For many SMBs, the company’s website is not just the front-most means of public communication but the main gateway through which business is conducted: e-commerce websites, SaaS with web-based dashboards and administration interfaces, communication platforms – all of them depend on a web interface that must always be available and secure
Vulnerabilities in a company’s website are the ones that come under the most scrutiny because it is a platform that is inherently public. Furthermore, modern web systems such as content management systems (CMS) are very complex and rely on a highly complex set of libraries, programs, and programming languages. The amount of code required to host even a moderately-complex website is enormous – so even if the chances of the code containing security vulnerabilities are small, the sheer amount of code means that major vulnerabilities are found in such software all the time. This is referred to as the “attack surface” of a computer system – the user-facing computer code which, if incorrectly written, can be exploited to disrupt its execution, bypass its authentication mechanism, gain access to its data and so on.
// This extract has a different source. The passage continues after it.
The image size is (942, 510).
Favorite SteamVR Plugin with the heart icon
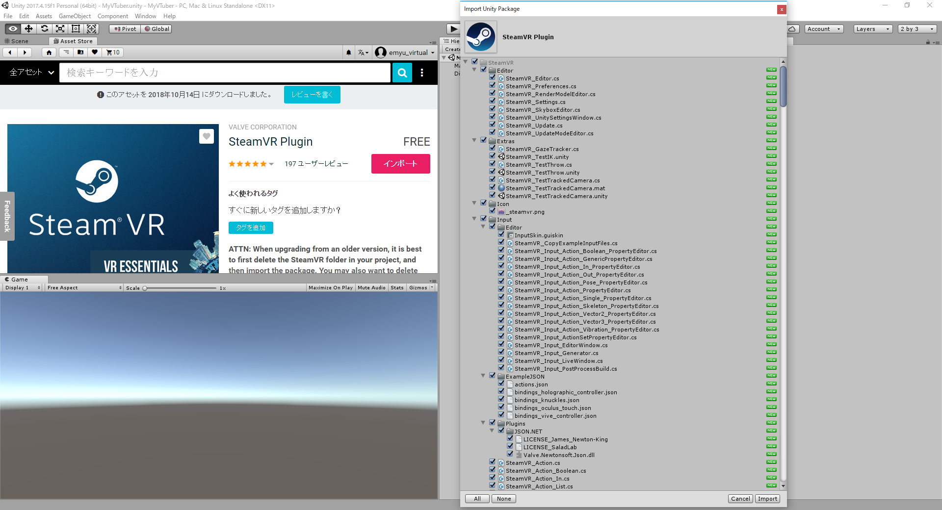click(206, 136)
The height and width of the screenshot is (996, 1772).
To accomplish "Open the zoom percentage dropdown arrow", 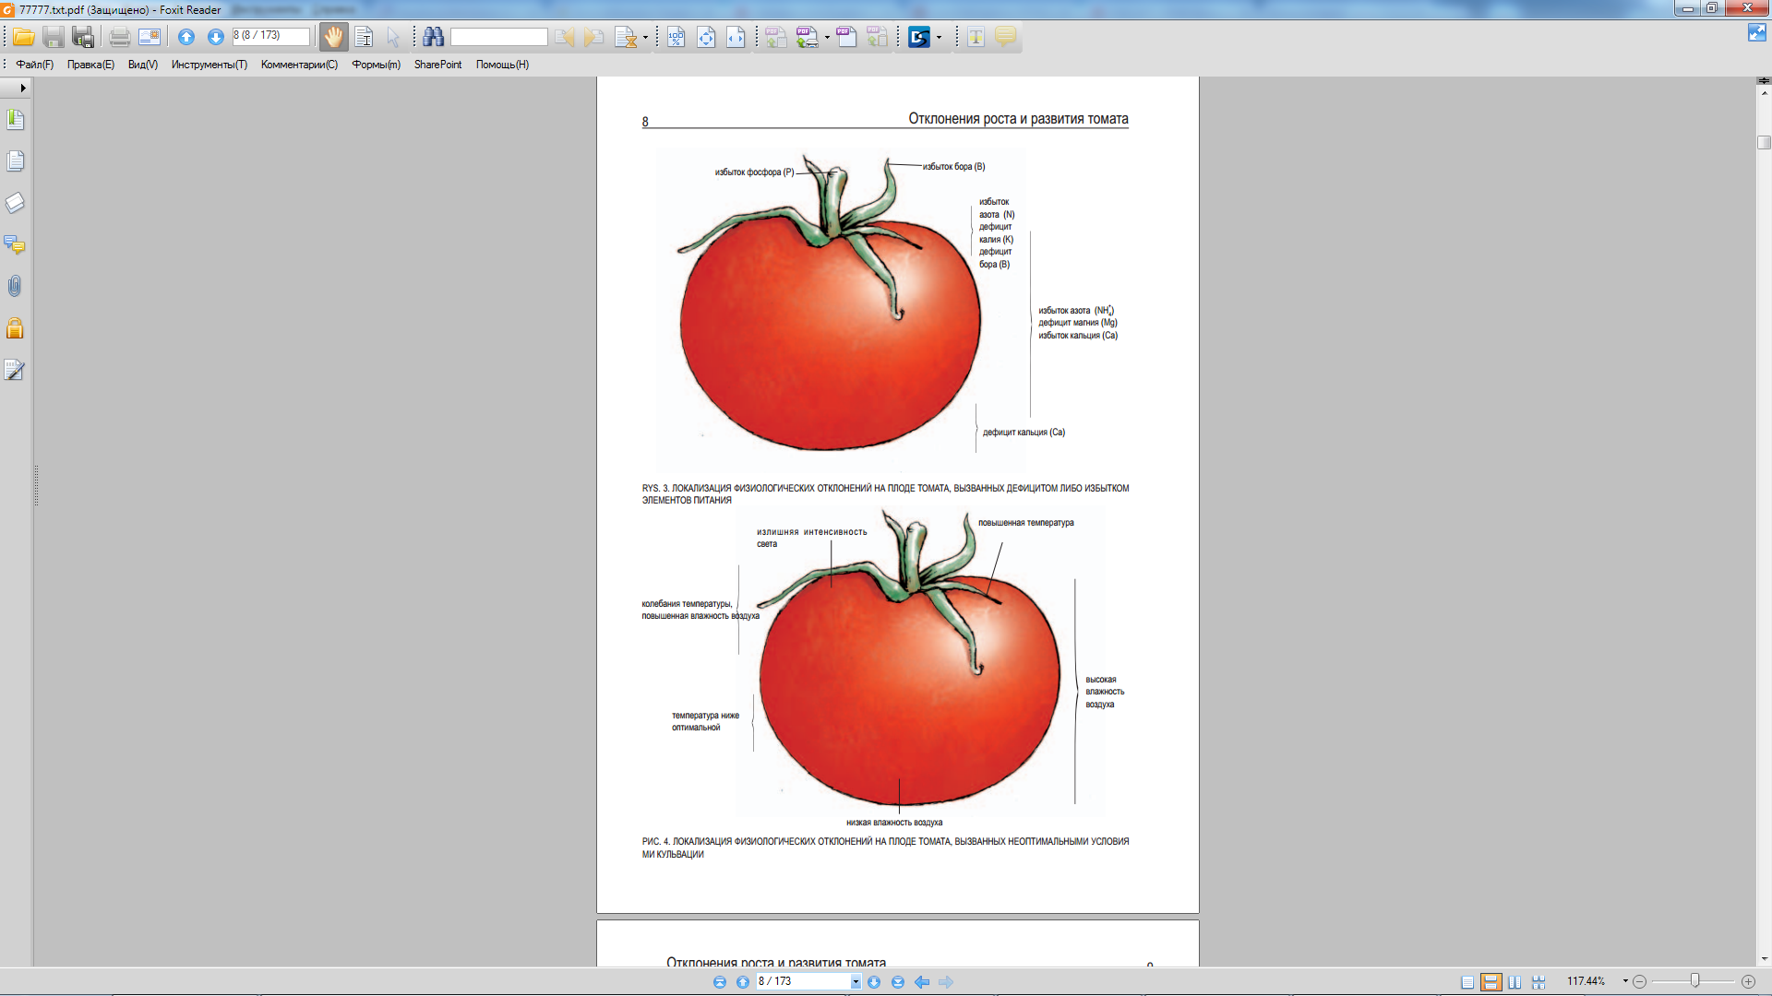I will coord(1625,981).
For example, WordPress, the popular blogging platform, has had no fewer than 21 discovered vulnerabilities in 20178. Some of them are extremely serious: for instance, one vulnerability9 announced in February 2017 allows an attacker to execute database query commands on the database server used by WordPress. A cybercriminal can leverage such vulnerabilities to disrupt the company’s website (by simply erasing the database), steal data available to the WordPress installation (by dumping the database contents), or use the website for malicious purposes (by using the data obtained from the database to gain editing or administration privileges on the website and then insert malicious ads or phishing pages). A security update resolving this vulnerability has been published very quickly, but until a WordPress installation is updated, it remains vulnerable – and if it has been breached before being updated, it can remain vulnerable even after the update.
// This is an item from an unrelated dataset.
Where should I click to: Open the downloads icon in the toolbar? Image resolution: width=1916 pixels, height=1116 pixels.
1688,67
These problems become even more difficult to cope with when the data handled by the website is sensitive. A dangerous vulnerability10 found in the popular e-commerce solution Magento in January 2017 allows an attacker to cause Magento to execute some of the attacker’s own code besides the one hosted on the server during certain requests. But where a simple company website containing nothing but a few WordPress pages typically contains little more than content and maybe login data for the website’s administrator and content writers, breaching an e-commerce site can reveal sensitive customer data, such as email addresses or financial data.
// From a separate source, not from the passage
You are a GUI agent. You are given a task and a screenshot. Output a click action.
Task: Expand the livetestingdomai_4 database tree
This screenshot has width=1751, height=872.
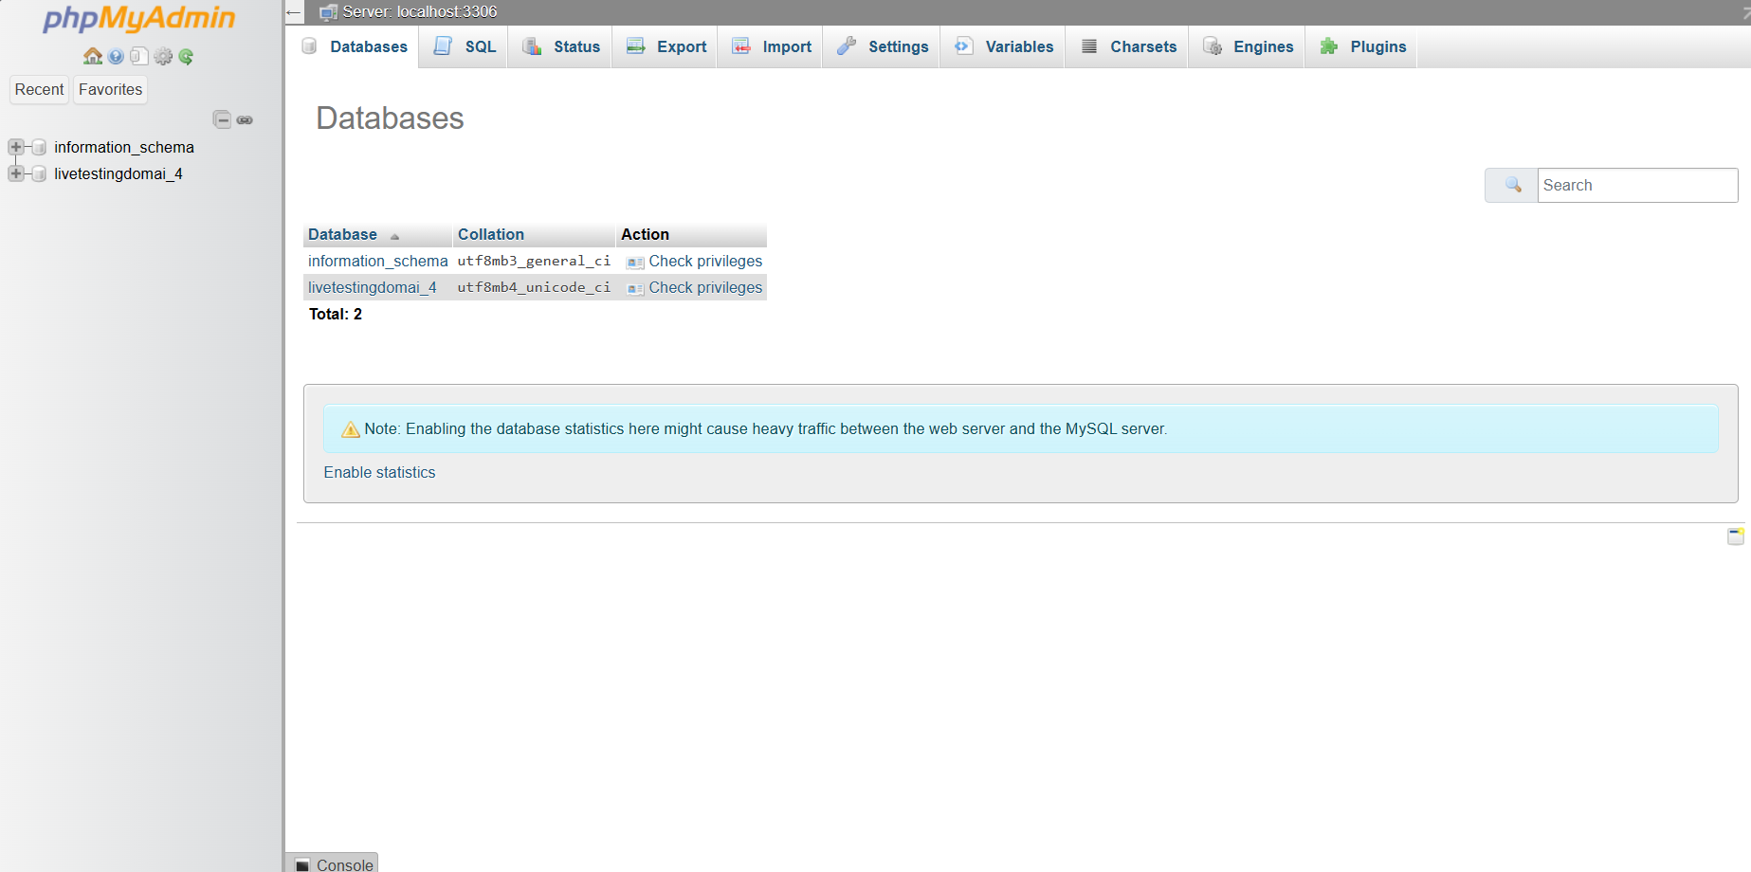[x=15, y=173]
Even data that seems relatively harmless can turn out to be disastrous. Many computer users have the same password for all the services that they use. For cyber criminals, obtaining a set of passwords and email addresses from a breached website is a pure goldmine: in many cases, the password used for that website turns out to be the same one used for that users’ email account. The email account can now be broken into – and that, in turn, can be used to break into the users’ banking or PayPal accounts, obtain sensitive personal data or conduct phishing attacks on other users.
There are several measures that can be taken to mitigate such attacks. The most popular and accessible ones include:
Use fast, automated deployment and updating systems for your website. A company should be able to provide (or, for a tailor-made solution, implement and/or assist in deploying) an administration panel, such as cPanel, through which any deployed component can be quick – and often automatically – updated whenever a security update is published. This minimizes the time available for an attacker to discover that a website is vulnerable and to capitalize on their discovery.
Use well-known, well-scrutinized solutions. It may seem, from the example above, that WordPress is a very insecure solution – 17 vulnerabilities just in 2017 seems like a lot. But it’s important to realize that any disclosed vulnerability is a patched vulnerability that has been sealed and can no longer be exploited. Less popular software is often just as vulnerable as popular software, but there is no telling who will stumble upon the next vulnerability and whether they will disclose it, sell it on the black market, or actively exploit it for weeks, months or even years, until a victim can finally afford a security audit that discovers the problem and notifies the company selling that software or publishes their own patch. The vast majority of users never fall victim to a zero-day exploit in a popular program, even if it makes the spotlight.
Continuously assess the security of your website through scanning and penetration testing. Companies that specialize in security solutions, as well as many cloud hosting providers, offer a service known as “penetration testing”, in which they attempt to break into their client’s website or network and report any exploitable vulnerabilities that they encounter. This is a proactive measure which increases your chances of finding a breach – and sealing it – before an attacker can find and exploit it.
A less extreme form of this technique is implemented by services such as SiteLock, which automatically monitors a website and identifies vulnerabilities that an attacker could exploit. Unlike penetration testing – which is performed by security experts who can find previously unknown vulnerabilities – this technique can only detect problems that have already been publicly disclosed. However, these are the problems that are most easily – and most often – exploited. Finding a new vulnerability in a software package is difficult and very expensive undertaking, whereas exploiting an existing vulnerability in an unpatched website can be relatively easy (depending, of course, on the vulnerability itself) and very cheap – or even practically free, if it can be automated.
While they might appear dangerous, services like penetration testing are entirely safe and widely used (so widely, in fact, that there is even a name for services of this type: “ethical hacking”). According to a PricewaterhouseCoopers survey11, more than 40% of the companies with an active online presence use penetration testing services.